Seen today, Magnificent Obsession is almost laughably unwatchable. But All That Heaven Allows retains its punch in the gut of restrictive moral codes and class status. (Widowed matron Jane Wyman falls in love with younger Rock, who -- horrors! -- is also her gardener. Today he'd be called a landscape artist.) The movie has been re-issued via Criterion Collection in dual format -- Blu-Ray and DVD. It looks fabulous, with all of Sirk's trademarked use of color and shadow wonderfully restored.

All That Heaven Allows is a treatise on the dangers -- and easy comforts -- of conformity, and it includes one of cinema's classic images -- the reflection of a lonely, devastated Jane Wyman, seen in the blank screen of new TV set.

Oh, and Agnes Moorehead has one of her best roles as Jane's sympathetic, but acidic, best friend.

All That Heaven Allows was awkwardly "homaged" by director Todd Haynes in his 2002 film, Far From Heaven. Aside from the over-meticulous care spent on the color of every leaf on every tree, Hayes' movie was a failure, save for the wrenching performance of Dennis Quaid as a closeted gay man, married to the unfortunate Julianne Moore. (Dennis wuz robbed of an Oscar nomination, in my opinion.)

Douglas Sirk was also the man who gave us the 1959 re-make of Imitation of Life, with Lana Turner suffering fashionably in Jean Louis gowns, and Juanita Moore suffering her way to an Oscar nomination.

Sirk also directed Rock Hudson, Robert Stack, Lauren Bacall and Dorothy Malone in Written on the Wind.

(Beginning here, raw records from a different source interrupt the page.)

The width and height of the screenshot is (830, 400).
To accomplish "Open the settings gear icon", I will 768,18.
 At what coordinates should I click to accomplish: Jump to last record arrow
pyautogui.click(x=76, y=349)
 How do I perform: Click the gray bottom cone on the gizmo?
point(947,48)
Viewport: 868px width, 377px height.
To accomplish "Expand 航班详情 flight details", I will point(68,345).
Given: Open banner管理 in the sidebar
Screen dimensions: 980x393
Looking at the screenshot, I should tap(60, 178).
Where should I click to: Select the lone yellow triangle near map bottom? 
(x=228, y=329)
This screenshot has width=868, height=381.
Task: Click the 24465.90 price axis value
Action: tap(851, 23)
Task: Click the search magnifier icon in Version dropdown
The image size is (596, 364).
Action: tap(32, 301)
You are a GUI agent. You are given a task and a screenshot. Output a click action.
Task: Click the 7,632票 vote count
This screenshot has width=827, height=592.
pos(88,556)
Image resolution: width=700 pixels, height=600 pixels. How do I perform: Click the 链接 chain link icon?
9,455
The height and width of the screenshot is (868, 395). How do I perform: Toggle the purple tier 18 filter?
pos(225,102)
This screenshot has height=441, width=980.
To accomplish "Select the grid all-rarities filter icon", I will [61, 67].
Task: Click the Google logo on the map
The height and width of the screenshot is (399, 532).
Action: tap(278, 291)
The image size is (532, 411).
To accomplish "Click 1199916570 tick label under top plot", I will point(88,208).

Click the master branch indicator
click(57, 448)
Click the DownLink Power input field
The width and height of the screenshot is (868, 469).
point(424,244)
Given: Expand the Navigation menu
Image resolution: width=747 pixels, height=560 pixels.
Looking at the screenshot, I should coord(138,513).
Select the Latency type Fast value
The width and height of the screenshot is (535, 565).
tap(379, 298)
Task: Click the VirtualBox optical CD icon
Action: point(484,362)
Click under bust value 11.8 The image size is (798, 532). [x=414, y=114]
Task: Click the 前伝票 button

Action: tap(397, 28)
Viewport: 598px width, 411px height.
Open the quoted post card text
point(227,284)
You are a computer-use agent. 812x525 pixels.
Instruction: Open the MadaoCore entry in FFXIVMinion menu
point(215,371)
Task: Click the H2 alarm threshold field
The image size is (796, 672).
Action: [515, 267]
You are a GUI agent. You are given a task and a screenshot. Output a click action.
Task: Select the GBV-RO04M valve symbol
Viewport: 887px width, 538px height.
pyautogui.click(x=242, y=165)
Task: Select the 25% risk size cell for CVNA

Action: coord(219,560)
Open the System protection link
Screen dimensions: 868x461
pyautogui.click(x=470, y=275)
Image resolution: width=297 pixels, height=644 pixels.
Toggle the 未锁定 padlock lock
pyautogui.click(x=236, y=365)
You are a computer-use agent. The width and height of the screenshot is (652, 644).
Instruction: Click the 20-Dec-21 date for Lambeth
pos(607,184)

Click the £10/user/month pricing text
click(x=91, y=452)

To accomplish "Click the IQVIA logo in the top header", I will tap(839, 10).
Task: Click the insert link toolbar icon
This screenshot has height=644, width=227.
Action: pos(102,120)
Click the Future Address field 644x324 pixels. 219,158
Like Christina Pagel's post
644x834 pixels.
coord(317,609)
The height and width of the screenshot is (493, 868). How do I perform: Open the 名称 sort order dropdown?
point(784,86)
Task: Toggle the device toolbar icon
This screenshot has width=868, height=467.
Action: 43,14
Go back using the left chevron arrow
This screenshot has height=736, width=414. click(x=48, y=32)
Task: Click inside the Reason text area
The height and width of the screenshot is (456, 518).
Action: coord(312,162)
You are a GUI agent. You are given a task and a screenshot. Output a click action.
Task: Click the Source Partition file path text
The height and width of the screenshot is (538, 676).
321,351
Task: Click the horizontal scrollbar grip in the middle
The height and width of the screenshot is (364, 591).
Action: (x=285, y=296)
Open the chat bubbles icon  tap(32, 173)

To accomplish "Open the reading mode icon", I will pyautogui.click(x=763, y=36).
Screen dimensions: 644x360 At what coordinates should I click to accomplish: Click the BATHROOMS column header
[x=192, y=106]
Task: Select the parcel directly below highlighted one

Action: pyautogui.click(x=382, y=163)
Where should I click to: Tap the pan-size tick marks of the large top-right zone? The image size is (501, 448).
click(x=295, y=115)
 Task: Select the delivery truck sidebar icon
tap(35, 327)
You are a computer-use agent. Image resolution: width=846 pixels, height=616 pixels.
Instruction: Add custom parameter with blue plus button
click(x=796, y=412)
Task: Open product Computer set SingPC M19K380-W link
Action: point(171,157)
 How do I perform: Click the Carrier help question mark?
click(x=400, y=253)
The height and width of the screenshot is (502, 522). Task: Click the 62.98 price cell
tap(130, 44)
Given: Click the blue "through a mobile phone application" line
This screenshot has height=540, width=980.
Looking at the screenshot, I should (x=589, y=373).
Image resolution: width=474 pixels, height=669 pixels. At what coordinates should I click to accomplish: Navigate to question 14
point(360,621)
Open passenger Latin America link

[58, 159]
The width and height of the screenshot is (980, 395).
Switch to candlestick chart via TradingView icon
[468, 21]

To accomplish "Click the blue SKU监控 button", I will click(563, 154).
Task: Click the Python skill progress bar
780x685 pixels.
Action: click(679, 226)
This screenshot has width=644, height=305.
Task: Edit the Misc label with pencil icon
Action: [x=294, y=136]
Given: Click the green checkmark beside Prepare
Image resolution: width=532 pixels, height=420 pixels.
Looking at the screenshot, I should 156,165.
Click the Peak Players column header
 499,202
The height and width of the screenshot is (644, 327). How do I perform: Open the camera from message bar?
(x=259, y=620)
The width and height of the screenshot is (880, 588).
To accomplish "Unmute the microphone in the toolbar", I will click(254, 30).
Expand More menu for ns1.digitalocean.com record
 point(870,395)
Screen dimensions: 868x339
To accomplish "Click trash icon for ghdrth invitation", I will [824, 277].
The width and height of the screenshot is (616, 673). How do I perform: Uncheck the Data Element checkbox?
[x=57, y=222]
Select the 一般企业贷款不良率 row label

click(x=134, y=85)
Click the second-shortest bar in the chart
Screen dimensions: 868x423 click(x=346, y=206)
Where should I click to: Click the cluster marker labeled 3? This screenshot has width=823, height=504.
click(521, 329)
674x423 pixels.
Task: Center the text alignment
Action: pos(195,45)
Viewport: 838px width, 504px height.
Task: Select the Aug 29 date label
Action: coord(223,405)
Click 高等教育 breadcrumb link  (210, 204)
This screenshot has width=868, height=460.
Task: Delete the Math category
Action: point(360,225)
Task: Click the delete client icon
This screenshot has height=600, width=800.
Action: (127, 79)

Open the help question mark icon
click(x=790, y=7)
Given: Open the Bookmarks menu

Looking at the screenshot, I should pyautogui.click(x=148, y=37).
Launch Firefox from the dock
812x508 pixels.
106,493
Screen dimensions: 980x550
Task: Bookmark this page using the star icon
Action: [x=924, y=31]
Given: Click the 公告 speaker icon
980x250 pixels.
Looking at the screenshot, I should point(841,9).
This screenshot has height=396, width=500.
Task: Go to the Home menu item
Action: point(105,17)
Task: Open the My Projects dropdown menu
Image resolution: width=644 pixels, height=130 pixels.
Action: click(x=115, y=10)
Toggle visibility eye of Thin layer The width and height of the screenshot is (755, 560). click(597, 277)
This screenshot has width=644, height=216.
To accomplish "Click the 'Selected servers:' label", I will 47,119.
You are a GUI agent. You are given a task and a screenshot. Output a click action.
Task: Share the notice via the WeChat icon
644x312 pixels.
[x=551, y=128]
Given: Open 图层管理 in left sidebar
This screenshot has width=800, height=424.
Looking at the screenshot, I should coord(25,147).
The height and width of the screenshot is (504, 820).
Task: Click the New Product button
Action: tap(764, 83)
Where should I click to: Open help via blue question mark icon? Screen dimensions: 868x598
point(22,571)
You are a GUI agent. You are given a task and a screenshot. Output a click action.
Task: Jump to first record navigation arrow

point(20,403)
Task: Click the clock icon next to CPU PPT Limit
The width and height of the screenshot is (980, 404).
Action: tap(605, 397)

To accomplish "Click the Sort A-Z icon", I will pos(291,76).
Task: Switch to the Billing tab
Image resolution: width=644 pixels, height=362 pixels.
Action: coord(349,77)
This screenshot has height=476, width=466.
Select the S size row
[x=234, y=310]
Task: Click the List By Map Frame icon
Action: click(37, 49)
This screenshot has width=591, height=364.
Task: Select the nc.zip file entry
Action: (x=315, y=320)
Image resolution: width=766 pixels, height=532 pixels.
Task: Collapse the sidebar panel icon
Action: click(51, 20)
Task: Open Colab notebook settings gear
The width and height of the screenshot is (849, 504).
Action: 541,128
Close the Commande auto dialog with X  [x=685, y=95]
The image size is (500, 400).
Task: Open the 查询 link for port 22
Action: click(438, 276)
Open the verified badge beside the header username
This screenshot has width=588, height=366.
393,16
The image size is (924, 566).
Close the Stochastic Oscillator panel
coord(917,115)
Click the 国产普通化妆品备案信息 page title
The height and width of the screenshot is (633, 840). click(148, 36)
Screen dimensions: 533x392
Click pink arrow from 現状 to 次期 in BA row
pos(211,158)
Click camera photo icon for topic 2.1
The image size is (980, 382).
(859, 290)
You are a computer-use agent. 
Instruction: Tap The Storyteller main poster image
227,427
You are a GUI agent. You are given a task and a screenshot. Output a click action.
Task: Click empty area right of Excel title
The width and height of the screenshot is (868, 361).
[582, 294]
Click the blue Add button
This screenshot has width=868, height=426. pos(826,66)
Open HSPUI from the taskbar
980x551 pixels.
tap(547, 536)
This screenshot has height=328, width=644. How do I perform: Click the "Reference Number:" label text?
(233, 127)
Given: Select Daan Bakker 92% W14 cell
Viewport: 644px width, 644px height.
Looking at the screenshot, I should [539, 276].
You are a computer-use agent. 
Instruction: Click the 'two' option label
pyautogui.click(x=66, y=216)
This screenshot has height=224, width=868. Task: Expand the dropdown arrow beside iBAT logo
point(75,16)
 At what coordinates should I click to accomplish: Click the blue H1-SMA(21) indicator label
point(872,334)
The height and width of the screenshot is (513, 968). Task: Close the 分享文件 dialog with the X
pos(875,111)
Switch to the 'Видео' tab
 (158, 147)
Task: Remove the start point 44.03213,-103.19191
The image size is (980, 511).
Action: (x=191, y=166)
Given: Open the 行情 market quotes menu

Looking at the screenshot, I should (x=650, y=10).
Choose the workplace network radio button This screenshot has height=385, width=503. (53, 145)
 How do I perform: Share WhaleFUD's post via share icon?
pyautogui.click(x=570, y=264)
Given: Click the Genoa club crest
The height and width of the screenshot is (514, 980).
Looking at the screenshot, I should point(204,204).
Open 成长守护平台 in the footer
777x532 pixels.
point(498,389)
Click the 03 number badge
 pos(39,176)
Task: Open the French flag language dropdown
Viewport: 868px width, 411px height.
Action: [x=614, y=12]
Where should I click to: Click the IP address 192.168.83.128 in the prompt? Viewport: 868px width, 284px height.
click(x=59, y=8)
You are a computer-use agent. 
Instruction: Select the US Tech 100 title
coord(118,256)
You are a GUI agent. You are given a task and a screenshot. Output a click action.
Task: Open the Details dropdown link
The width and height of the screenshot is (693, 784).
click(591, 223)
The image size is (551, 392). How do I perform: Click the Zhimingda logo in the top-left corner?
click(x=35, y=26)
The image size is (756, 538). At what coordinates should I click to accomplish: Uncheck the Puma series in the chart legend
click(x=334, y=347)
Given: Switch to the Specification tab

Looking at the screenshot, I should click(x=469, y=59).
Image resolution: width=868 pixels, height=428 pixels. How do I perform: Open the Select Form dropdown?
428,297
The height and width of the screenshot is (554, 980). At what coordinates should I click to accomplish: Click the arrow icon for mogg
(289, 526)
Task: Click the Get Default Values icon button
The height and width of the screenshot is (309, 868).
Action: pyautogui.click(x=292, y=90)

This one is memorable mainly for Miss Malone's ripe, over-the-top performance as a wealthy nymphomaniac. (While her father drops dead of a heart attack, Malone is upstairs doing the mambo in her bedroom, dressed in a sheer negligee. Film fans call this "Dorothy's Dance of Death.")

Malone took an Oscar for this crazy performance. Some say she didn't deserve it. I say, but of course she did!